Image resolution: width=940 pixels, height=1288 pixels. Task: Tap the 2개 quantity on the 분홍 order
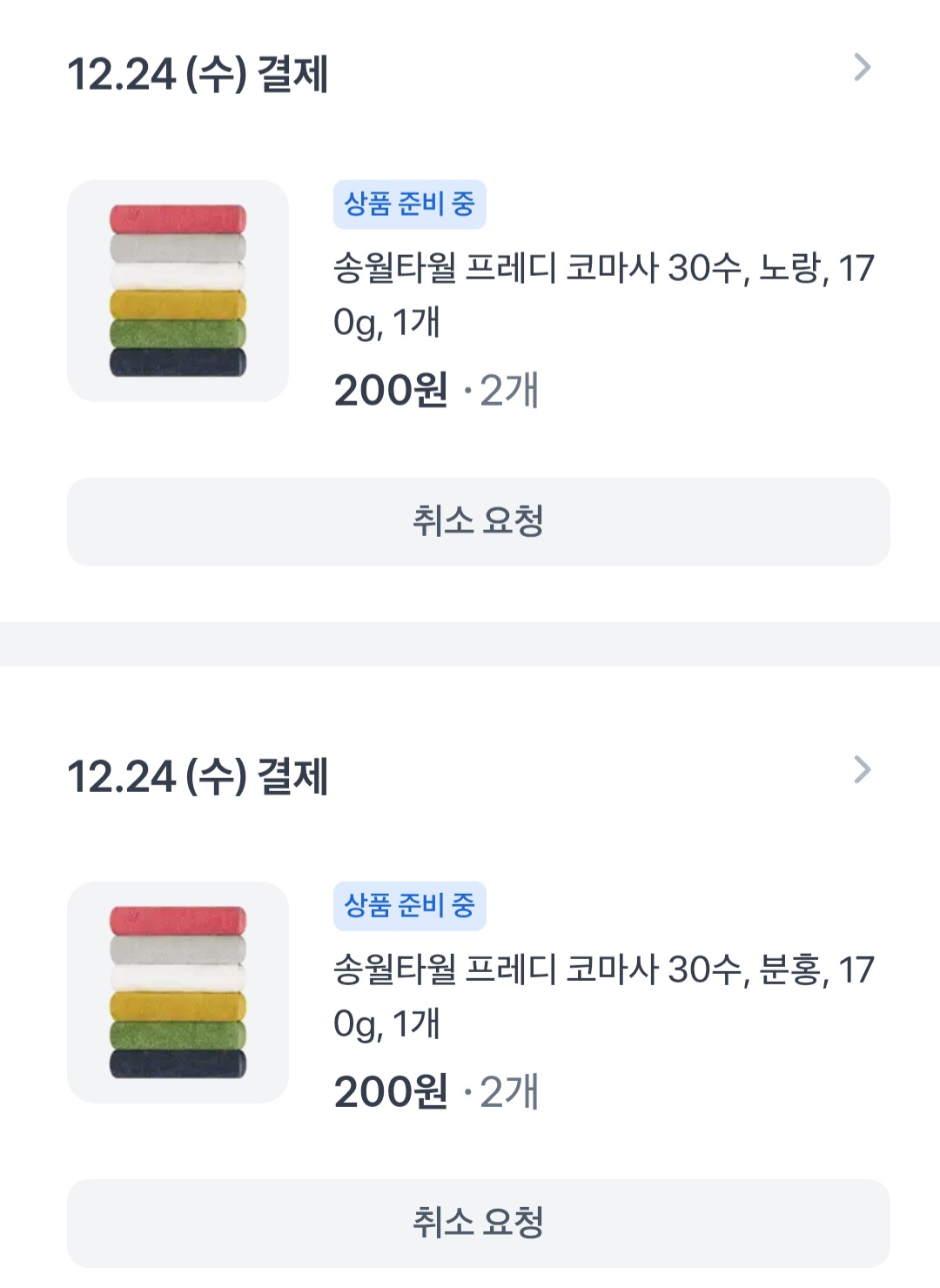click(509, 1092)
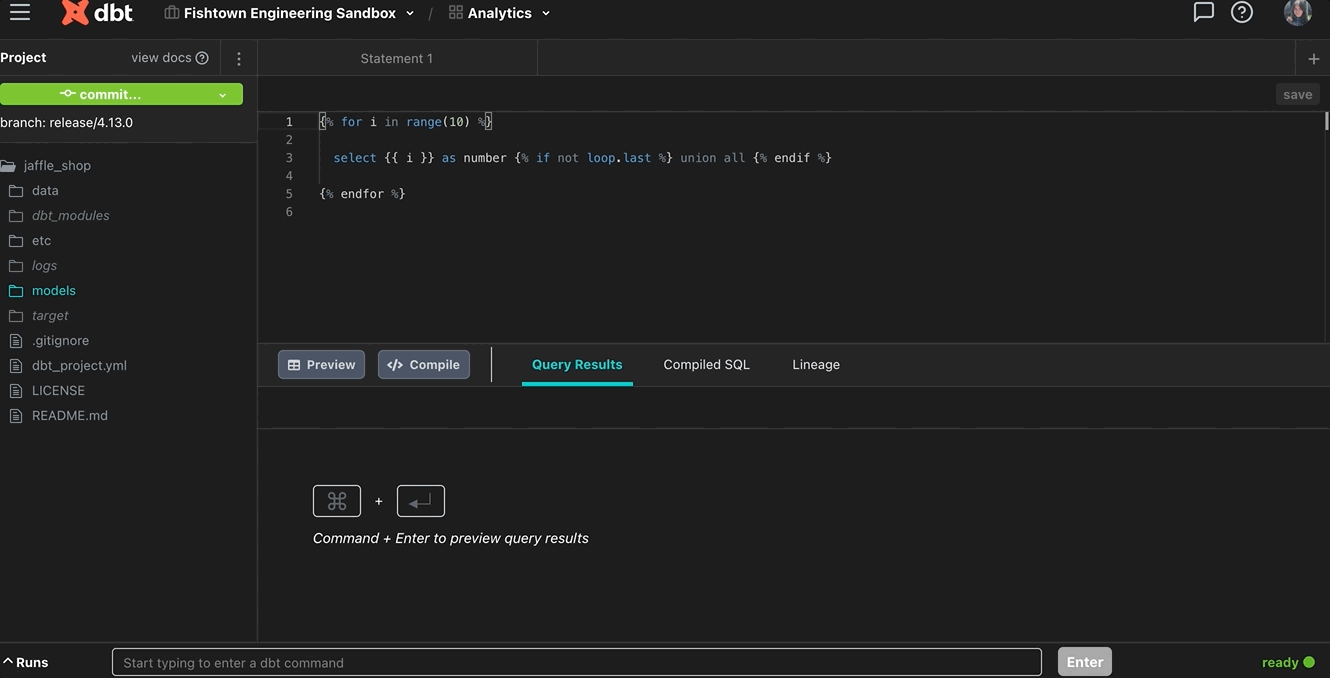Open the Analytics project dropdown
This screenshot has width=1330, height=678.
tap(545, 13)
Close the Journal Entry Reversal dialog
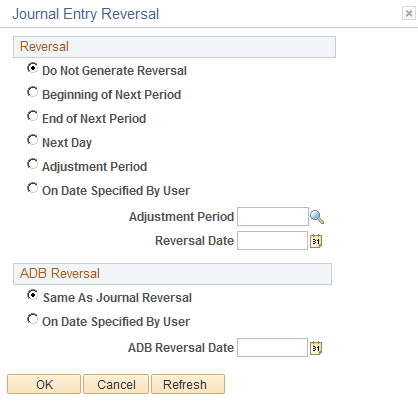Viewport: 418px width, 410px height. pyautogui.click(x=409, y=13)
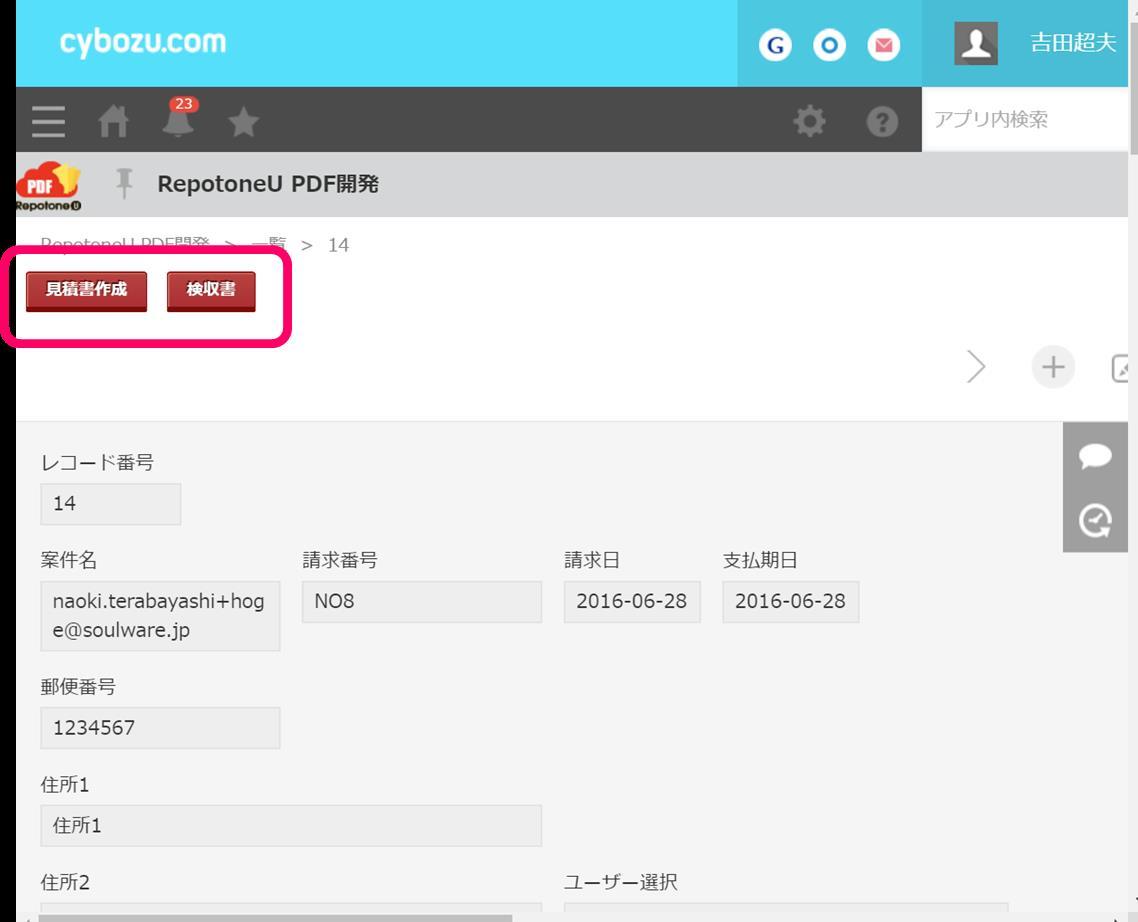Go to next record chevron arrow

[x=976, y=367]
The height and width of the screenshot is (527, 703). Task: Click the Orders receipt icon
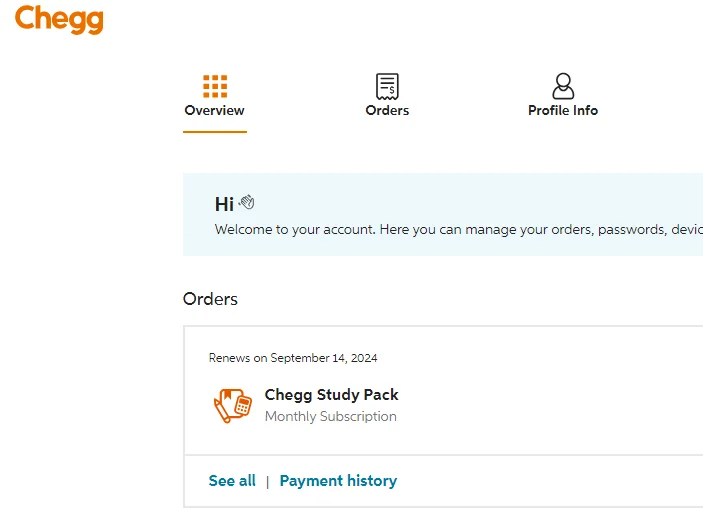(387, 86)
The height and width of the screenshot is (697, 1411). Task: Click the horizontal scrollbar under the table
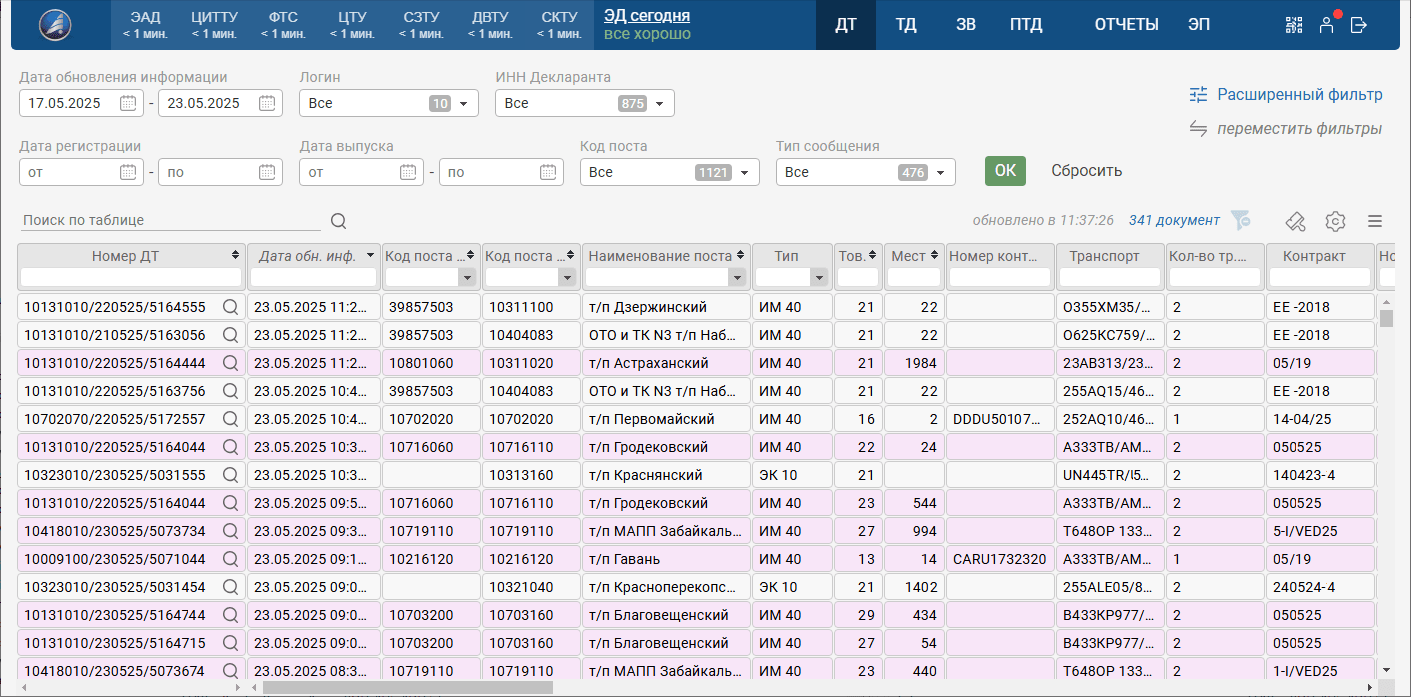tap(407, 687)
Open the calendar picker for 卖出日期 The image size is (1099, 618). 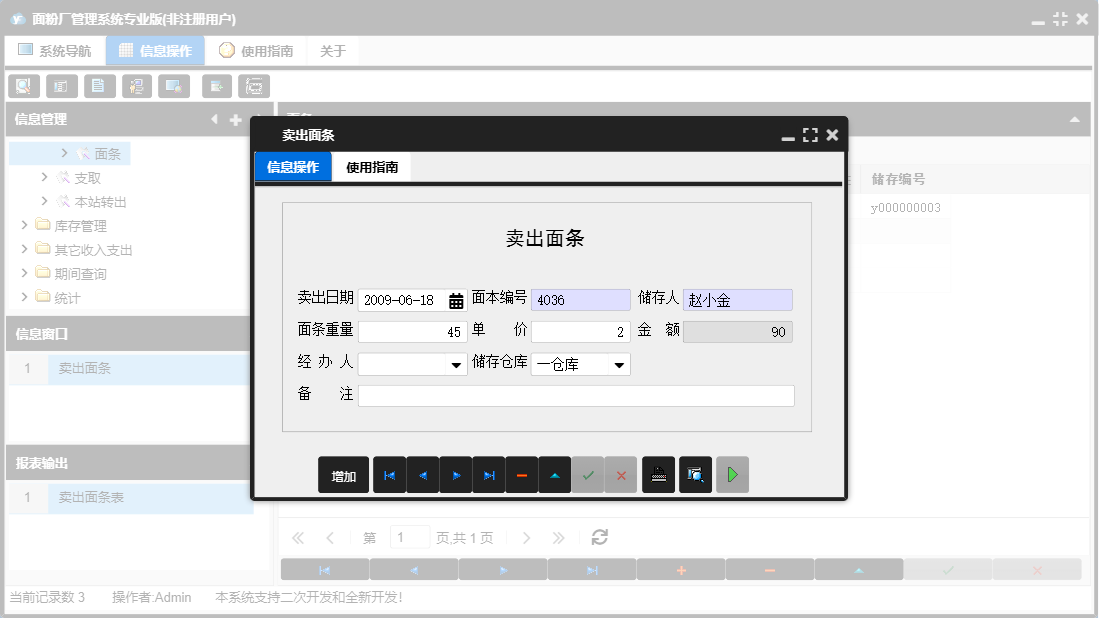[x=456, y=299]
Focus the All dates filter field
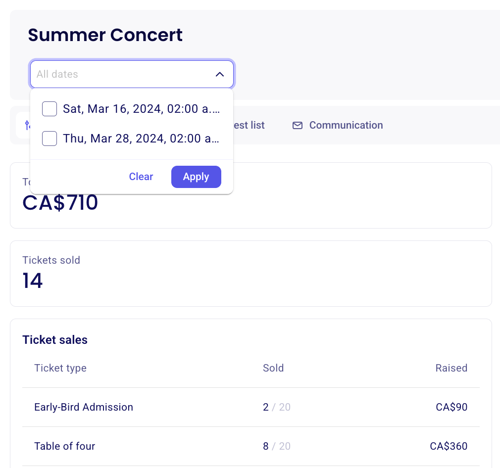The image size is (500, 468). (x=132, y=74)
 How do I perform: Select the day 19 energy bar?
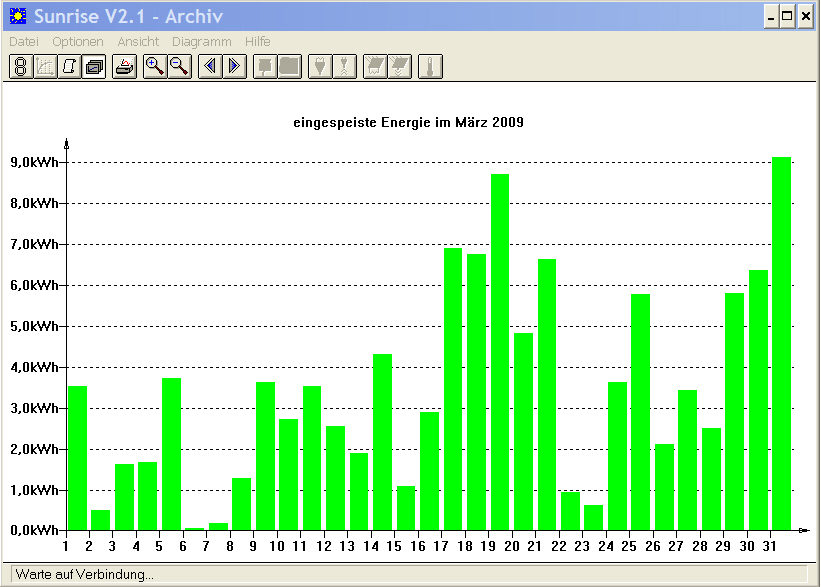(500, 352)
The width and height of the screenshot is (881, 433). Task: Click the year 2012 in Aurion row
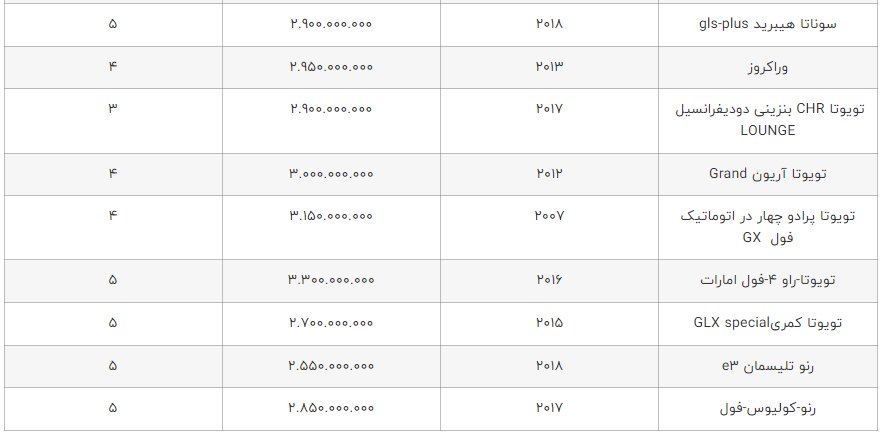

++++++++++++++++++++

Would you restate word for word only the lines from the one containing "Focus the All dates filter field" to the final line of the material, both ends included, without any pictures?

* Response:
Focus the All dates filter field
The image size is (500, 468). (x=132, y=74)
 How do I perform: Select the day 19 energy bar?
(500, 352)
The width and height of the screenshot is (881, 433). Task: Click the year 2012 in Aurion row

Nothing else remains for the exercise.